**Aim of the exercise**
Retype, word for word, each line between the lines holding "Where should I click to: Open the Favorites" and "Click the 'A", inclusive, and leave the rest of the data alone.

**Records to use**

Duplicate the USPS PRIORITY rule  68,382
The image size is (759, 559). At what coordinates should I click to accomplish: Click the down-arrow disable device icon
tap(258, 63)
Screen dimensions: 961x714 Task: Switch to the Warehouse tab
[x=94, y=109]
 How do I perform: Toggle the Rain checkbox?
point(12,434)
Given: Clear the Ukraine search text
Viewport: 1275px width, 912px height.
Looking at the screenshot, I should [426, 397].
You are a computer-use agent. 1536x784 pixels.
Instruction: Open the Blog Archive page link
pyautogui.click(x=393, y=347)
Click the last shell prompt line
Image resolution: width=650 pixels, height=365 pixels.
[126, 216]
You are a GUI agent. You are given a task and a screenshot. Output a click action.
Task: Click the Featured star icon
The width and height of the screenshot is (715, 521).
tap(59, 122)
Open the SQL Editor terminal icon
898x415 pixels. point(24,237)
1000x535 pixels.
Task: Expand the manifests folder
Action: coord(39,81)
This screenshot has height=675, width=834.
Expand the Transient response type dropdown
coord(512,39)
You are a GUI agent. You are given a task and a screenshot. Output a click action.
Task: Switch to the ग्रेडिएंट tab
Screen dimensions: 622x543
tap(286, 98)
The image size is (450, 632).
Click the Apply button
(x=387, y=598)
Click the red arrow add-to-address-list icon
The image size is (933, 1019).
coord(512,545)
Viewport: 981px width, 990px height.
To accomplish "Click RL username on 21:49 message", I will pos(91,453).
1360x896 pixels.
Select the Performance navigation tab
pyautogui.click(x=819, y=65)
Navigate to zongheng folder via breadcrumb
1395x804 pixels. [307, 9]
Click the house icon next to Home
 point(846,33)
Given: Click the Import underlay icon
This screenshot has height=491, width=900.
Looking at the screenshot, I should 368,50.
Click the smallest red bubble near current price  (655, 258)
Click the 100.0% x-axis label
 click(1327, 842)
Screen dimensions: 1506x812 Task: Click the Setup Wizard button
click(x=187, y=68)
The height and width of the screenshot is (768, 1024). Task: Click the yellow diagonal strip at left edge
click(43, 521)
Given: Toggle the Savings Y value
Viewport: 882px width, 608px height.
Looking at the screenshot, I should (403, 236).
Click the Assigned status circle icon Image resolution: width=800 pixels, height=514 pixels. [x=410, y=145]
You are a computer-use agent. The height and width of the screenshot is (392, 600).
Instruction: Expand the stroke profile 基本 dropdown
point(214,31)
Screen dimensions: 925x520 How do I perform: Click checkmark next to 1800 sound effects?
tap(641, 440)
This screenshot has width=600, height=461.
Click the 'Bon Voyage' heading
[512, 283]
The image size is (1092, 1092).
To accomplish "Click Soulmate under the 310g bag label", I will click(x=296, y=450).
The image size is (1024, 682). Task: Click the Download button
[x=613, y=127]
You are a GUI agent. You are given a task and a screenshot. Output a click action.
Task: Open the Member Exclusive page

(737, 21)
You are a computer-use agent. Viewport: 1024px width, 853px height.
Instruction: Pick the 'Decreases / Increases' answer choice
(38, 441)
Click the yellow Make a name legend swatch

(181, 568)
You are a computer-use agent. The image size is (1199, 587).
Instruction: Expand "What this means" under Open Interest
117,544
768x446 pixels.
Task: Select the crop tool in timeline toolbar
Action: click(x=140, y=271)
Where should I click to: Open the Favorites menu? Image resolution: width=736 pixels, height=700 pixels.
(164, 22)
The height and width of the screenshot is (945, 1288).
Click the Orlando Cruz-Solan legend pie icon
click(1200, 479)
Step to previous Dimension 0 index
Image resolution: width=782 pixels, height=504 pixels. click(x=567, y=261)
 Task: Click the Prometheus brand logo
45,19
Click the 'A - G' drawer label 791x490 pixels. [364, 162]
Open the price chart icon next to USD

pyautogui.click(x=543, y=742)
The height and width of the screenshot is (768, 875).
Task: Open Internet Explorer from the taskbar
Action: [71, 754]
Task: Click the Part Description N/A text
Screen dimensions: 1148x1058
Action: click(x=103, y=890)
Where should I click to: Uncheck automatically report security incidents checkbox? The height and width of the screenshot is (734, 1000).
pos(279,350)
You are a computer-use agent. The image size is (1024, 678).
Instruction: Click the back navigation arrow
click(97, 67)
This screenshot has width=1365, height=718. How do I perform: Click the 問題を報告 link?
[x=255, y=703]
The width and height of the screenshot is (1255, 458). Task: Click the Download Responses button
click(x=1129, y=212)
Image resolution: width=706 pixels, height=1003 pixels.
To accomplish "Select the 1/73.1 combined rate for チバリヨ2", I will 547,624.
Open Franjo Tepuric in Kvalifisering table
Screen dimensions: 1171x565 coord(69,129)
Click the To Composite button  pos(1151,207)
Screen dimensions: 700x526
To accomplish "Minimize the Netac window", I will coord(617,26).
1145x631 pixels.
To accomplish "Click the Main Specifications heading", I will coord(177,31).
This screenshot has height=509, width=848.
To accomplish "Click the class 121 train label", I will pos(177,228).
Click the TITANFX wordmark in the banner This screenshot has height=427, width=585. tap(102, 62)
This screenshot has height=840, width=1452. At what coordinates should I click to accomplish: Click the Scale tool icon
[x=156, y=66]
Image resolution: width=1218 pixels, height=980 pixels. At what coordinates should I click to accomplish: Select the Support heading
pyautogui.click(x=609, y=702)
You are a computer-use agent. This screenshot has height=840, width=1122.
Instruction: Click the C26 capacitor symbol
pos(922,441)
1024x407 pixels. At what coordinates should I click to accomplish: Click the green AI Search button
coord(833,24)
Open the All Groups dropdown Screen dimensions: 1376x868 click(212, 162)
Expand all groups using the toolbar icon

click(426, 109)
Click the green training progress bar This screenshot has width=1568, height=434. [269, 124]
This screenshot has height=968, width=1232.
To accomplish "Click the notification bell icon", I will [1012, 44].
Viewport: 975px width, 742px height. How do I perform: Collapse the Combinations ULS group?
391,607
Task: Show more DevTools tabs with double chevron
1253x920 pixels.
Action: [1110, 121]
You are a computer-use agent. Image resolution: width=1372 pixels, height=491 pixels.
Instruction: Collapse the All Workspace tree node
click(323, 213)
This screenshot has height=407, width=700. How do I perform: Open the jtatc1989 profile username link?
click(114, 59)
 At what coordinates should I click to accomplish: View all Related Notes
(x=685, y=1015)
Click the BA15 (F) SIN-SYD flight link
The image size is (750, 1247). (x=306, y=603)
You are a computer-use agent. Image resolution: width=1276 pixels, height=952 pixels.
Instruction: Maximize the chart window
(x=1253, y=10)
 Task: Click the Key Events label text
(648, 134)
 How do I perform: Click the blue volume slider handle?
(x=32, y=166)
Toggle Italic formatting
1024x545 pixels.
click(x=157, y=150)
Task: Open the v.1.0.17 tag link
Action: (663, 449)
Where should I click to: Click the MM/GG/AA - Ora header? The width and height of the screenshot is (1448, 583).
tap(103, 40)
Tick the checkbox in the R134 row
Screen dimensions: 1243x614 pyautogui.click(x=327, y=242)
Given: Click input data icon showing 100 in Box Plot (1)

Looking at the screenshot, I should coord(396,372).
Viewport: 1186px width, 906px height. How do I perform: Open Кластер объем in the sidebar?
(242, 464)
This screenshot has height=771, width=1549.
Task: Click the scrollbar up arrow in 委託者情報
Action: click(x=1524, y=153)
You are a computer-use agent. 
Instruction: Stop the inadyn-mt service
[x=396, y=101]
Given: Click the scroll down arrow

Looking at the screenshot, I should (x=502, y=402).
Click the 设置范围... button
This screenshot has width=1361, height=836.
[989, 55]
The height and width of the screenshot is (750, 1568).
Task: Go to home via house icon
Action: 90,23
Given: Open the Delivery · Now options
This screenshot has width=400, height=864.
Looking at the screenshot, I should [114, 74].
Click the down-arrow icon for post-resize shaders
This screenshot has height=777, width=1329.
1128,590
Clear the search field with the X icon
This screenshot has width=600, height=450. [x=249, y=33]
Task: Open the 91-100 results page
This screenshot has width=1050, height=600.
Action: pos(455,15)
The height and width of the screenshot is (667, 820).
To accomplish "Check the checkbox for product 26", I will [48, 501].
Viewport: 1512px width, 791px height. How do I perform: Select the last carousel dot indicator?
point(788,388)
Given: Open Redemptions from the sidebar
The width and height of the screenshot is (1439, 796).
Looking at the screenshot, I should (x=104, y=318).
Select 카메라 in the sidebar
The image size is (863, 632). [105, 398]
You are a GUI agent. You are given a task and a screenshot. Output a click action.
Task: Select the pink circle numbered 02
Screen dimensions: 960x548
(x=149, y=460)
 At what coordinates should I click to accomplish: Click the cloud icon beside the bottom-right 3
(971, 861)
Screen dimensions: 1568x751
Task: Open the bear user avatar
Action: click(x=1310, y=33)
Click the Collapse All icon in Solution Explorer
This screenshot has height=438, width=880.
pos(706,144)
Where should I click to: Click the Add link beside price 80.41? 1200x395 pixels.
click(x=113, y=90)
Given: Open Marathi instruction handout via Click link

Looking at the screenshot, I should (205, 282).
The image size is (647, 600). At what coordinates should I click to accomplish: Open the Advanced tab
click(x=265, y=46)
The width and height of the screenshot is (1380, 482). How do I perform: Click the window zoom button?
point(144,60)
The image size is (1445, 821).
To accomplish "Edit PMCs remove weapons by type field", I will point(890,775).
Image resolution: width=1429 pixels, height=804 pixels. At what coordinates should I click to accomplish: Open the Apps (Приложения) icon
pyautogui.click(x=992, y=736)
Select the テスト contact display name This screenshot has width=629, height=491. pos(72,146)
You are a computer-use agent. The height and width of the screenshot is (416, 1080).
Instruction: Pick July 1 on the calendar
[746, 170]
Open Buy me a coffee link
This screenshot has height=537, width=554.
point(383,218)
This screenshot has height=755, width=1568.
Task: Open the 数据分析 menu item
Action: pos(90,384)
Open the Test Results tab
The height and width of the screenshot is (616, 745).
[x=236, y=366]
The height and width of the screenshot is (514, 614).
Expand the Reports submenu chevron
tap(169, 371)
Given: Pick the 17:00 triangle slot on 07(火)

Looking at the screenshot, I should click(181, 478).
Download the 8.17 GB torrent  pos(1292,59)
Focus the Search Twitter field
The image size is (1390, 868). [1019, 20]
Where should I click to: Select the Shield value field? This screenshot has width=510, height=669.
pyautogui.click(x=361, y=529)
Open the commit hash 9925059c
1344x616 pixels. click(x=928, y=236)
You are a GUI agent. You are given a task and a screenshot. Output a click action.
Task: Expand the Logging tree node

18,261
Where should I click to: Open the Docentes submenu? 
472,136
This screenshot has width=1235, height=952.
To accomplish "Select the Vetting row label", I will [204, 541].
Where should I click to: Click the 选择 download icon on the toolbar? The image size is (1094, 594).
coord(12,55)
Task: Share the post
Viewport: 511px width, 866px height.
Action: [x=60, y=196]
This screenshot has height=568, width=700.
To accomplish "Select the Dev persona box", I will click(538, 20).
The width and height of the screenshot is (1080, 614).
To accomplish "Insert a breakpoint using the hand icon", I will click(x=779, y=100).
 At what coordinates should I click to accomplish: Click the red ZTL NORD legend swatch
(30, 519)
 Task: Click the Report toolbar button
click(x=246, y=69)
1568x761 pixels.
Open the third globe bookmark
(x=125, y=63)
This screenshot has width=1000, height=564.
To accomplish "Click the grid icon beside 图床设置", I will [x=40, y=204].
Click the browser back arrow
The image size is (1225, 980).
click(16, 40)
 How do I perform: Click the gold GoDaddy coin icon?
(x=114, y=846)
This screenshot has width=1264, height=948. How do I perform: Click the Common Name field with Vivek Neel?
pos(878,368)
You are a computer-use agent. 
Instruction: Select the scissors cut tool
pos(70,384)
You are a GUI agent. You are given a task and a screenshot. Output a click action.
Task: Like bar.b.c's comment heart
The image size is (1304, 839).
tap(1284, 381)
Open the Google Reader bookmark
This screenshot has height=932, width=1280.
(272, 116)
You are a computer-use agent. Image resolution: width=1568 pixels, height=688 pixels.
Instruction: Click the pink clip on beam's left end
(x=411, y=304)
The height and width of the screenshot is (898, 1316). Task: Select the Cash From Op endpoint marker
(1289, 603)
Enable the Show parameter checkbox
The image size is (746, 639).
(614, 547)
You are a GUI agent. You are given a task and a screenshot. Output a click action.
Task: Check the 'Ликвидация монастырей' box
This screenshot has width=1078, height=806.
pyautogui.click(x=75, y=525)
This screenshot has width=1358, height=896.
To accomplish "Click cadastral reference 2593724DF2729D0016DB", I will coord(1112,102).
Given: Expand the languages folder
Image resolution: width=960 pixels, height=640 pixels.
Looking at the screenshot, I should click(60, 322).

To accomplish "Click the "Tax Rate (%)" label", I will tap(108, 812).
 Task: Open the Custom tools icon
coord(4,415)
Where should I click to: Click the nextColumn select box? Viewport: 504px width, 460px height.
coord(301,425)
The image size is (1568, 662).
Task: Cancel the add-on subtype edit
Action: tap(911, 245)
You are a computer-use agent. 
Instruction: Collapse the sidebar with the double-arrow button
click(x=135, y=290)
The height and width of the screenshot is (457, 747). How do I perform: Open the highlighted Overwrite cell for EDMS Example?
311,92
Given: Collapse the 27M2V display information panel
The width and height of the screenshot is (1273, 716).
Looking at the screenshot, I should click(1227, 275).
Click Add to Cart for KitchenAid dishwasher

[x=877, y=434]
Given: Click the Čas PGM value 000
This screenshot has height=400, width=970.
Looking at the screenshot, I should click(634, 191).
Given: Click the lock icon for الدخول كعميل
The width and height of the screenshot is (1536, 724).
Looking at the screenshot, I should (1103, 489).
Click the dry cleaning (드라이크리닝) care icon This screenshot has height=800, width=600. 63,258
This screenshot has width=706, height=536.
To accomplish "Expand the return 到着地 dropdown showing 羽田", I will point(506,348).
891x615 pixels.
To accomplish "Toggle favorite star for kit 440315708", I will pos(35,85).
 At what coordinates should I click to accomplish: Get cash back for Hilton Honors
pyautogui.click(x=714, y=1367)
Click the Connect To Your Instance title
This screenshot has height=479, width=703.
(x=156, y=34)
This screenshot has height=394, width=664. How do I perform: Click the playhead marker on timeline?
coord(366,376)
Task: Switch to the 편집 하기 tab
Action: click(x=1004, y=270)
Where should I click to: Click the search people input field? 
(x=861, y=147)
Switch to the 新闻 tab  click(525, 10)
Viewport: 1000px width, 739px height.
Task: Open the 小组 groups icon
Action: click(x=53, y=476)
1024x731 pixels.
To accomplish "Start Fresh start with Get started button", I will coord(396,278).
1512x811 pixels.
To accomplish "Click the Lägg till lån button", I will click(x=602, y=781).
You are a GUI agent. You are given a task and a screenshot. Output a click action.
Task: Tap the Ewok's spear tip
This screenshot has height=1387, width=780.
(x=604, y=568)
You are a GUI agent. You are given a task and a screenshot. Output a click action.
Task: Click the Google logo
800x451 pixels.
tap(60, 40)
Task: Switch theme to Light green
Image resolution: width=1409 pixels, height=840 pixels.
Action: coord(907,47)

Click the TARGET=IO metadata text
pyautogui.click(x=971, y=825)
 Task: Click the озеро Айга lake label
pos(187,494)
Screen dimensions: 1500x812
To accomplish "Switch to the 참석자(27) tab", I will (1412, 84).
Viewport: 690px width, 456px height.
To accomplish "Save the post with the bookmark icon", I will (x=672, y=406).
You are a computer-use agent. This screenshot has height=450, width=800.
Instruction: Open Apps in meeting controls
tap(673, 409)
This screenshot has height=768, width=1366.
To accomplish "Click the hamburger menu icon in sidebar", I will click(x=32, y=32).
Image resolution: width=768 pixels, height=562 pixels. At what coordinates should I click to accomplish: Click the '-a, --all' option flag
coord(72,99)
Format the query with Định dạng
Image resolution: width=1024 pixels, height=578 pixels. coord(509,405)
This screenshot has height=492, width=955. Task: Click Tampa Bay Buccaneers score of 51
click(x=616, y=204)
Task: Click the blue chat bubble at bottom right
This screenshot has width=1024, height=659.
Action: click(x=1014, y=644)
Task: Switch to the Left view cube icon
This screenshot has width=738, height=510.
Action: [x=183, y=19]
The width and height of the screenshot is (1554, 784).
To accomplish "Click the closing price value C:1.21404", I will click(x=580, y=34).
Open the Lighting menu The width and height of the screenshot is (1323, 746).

**Reply**
Where should I click to: Open the Favorites menu? Image resolution: width=736 pixels, height=700 pixels.
(164, 22)
The height and width of the screenshot is (945, 1288).
Click the Orlando Cruz-Solan legend pie icon
click(1200, 479)
Step to previous Dimension 0 index
Image resolution: width=782 pixels, height=504 pixels. click(x=567, y=261)
 Task: Click the Prometheus brand logo
45,19
Click the 'A - G' drawer label 791x490 pixels. [364, 162]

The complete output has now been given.